Configuring the BalaBit Syslog-ng Agent file source
Use the BalaBit Syslog-ng Agent file source to define the base log directory and files that are to be monitored by the Syslog-ng Agent.
From the Start menu, select .
The Syslog-ng Agent window is displayed.
- Expand the Syslog-ng Agent Settings pane, and select File Sources.
- Select the Enable radio button.
- Click Add to add your Microsoft ISA and TMG event files.
- From the Base Directory field, click Browse and select the folder for your Microsoft ISA or Microsoft TMG log files.

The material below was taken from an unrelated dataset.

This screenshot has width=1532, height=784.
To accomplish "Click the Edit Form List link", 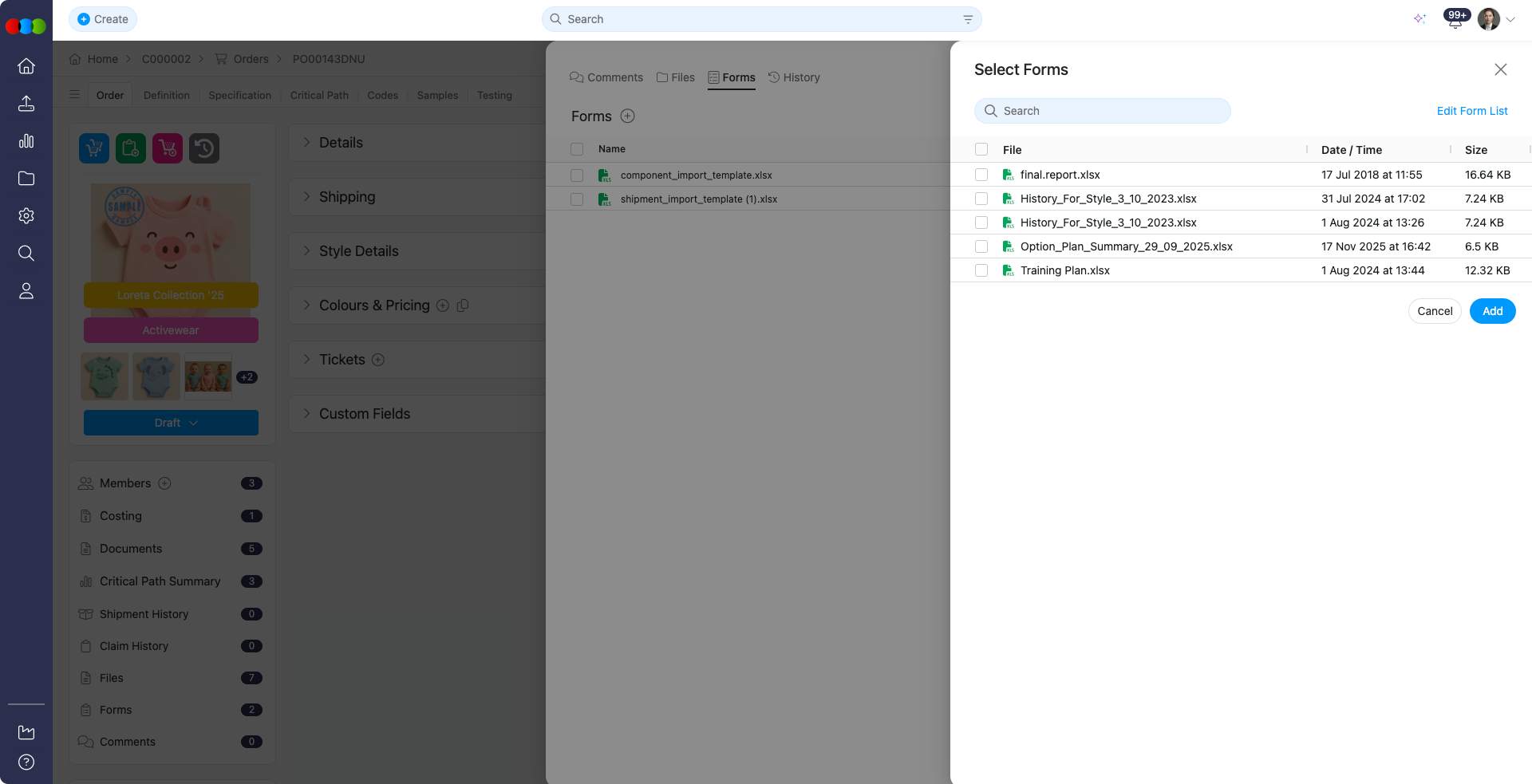I will coord(1471,111).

From the File Name Filter field, click Browse and select a log file that contains your Microsoft ISA or Microsoft TMG events.
Note: The File Name Filter field supports the wild card (*) and question mark (?) characters, which help you to find log files that are replaced, when they reach a specific file size or date.
- In the Application Name field, type a name to identify the application.
- From the Log Facility list, select Use Global Settings.
To add additional file sources, repeat steps 4 to 9.
Click Apply, and then click OK.
The event configuration is complete. You are now ready to configure a syslog destinations and formatting for your Microsoft TMG and ISA events.
Web Proxy Service events and Firewall Service events are stored in individual files by Microsoft ISA and TMG.